**Task objective**
Copy all of the data below word for word, leaving out the pictures.

(Stored records)

* * * *

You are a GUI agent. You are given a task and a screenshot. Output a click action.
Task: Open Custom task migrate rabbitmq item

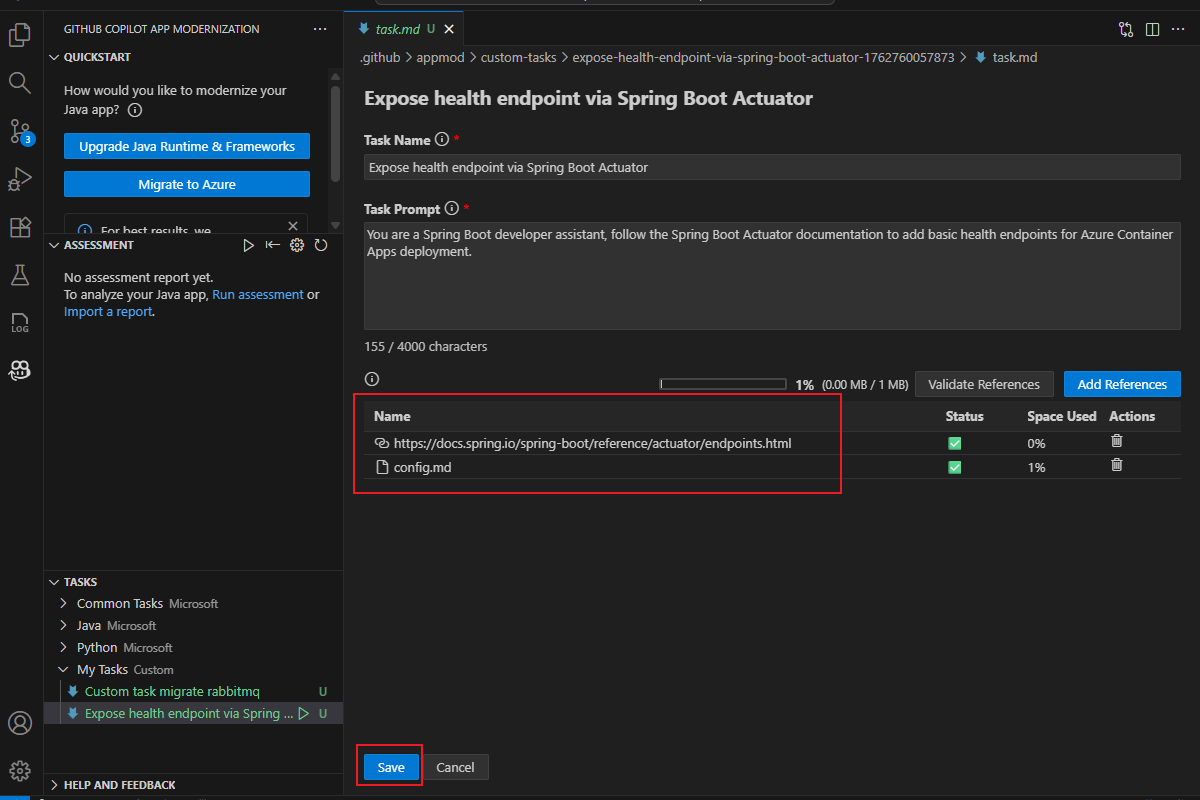coord(172,692)
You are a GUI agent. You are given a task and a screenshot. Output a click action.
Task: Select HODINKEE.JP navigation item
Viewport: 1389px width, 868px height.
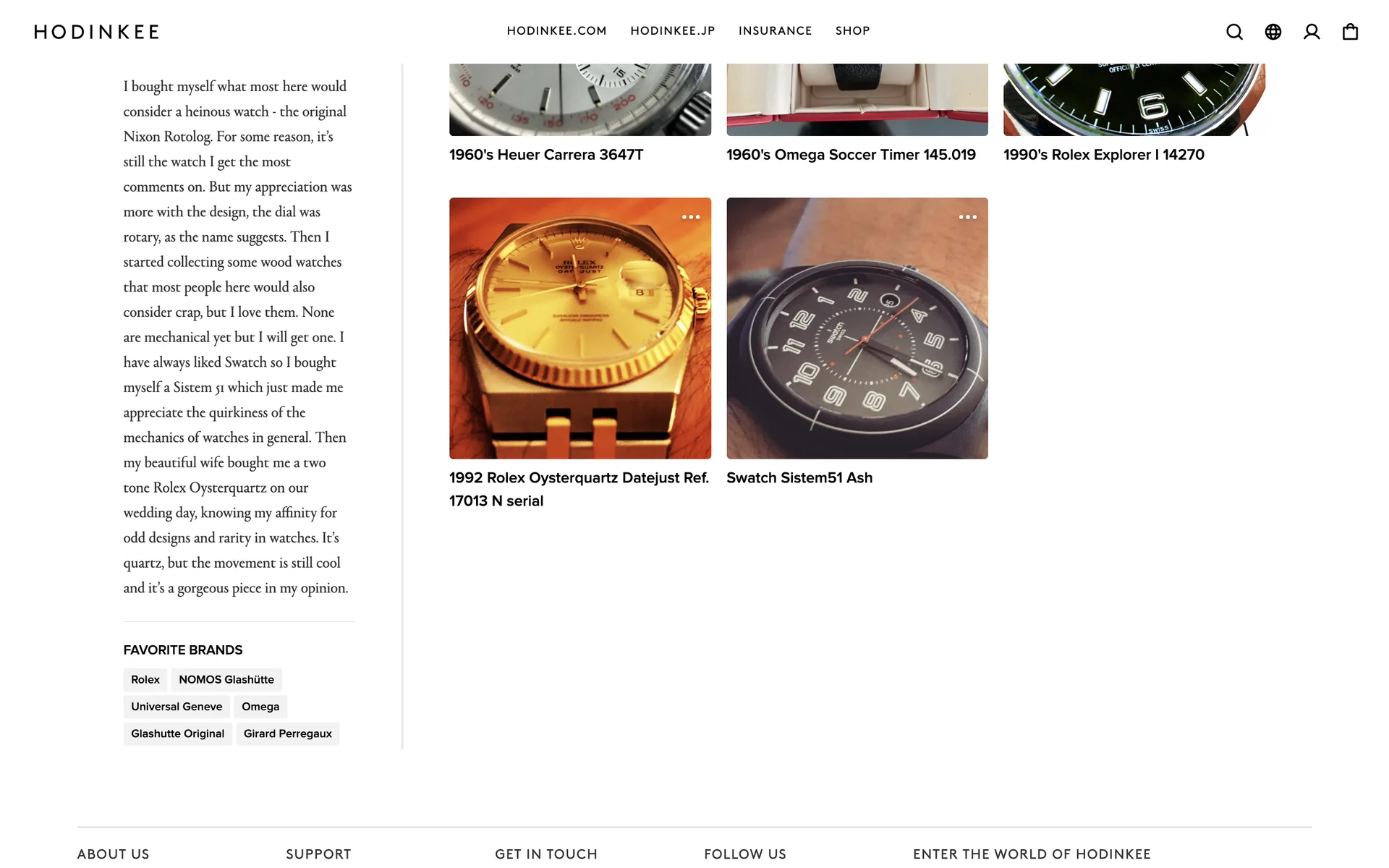pyautogui.click(x=672, y=31)
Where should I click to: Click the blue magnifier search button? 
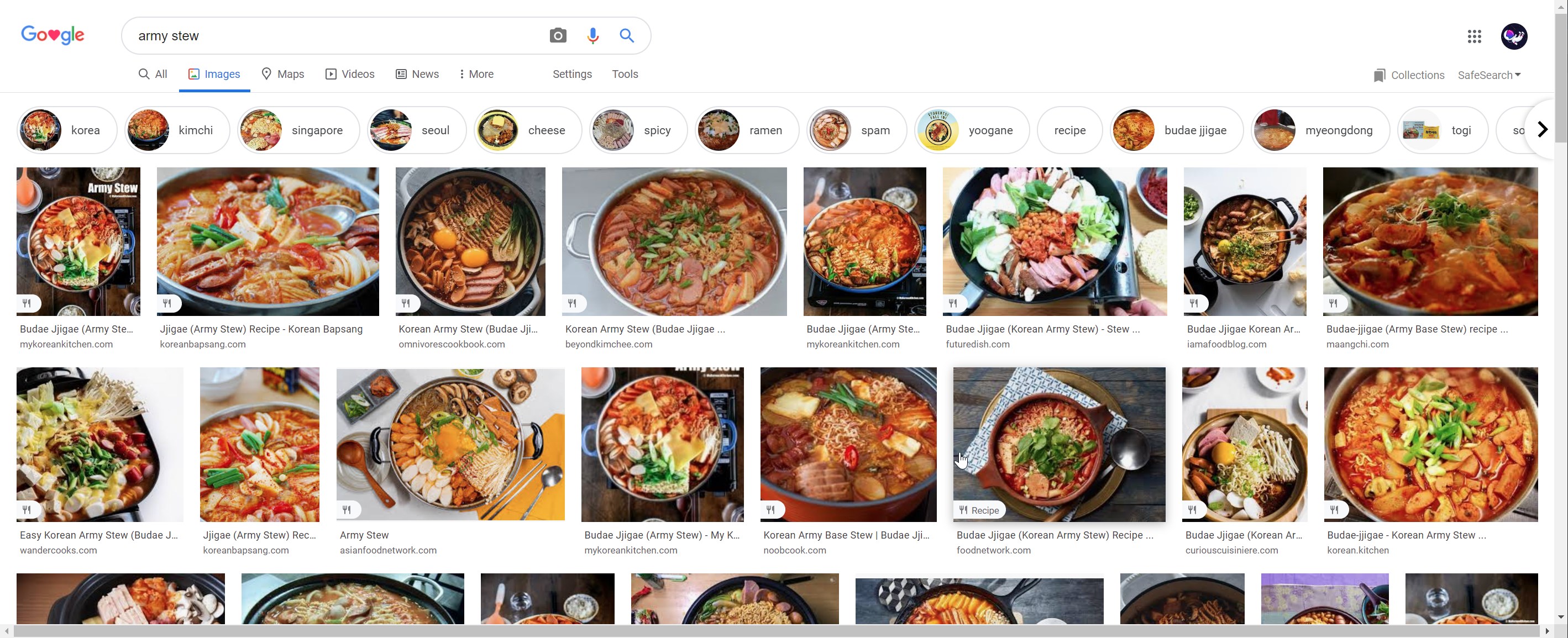626,36
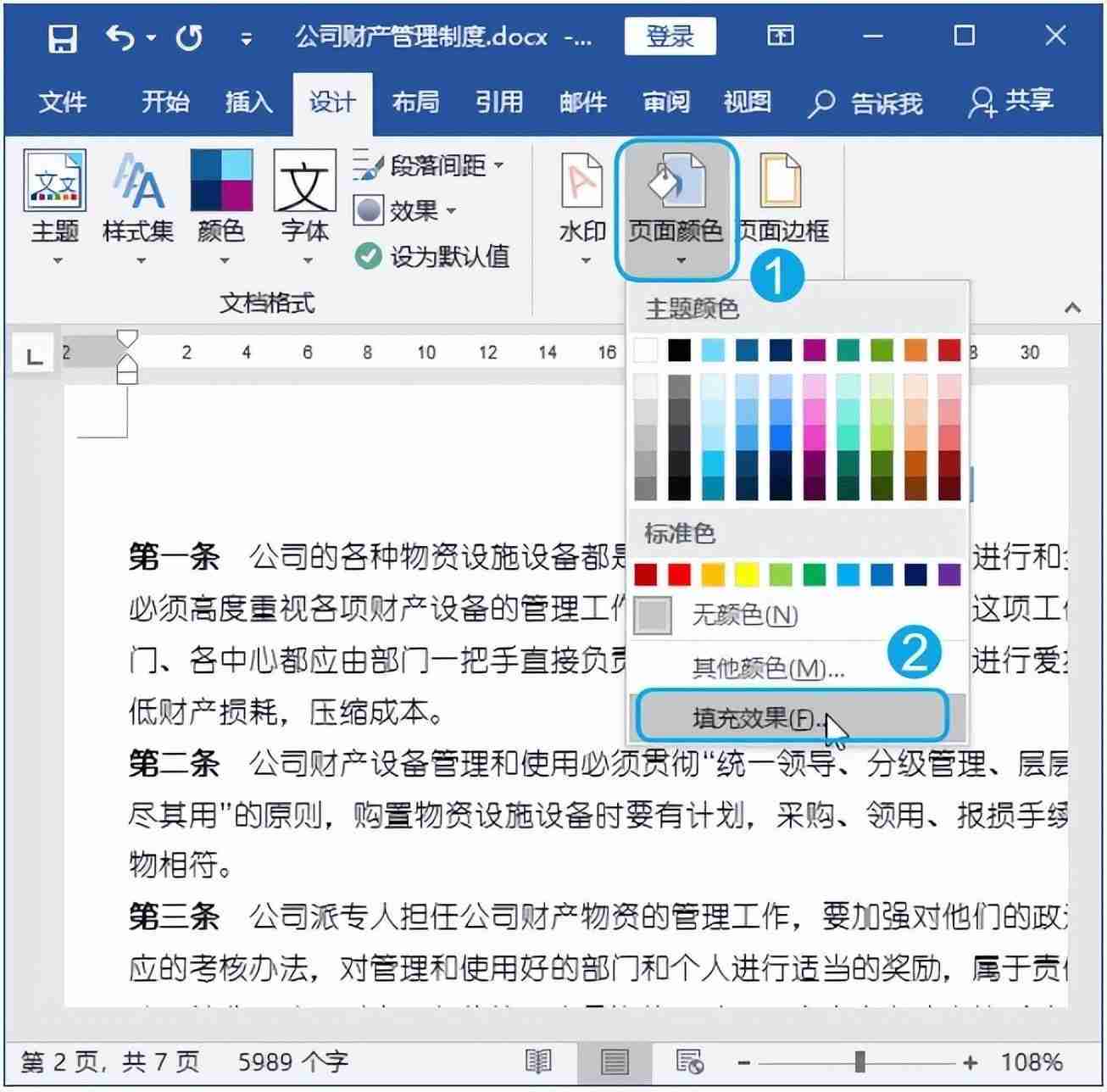Switch to the 插入 ribbon tab

(x=247, y=102)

* * * *

**Solved exercise**
You are a GUI agent. You are given a task and a screenshot. Output a click action.
Task: Open Custom task migrate rabbitmq item

coord(172,692)
You are a GUI agent. You are given a task and a screenshot. Output a click action.
Task: Select HODINKEE.JP navigation item
Viewport: 1389px width, 868px height.
pyautogui.click(x=672, y=31)
Where should I click to: Click the blue magnifier search button? 
626,36
Switch to the 插入 ribbon tab

(x=247, y=102)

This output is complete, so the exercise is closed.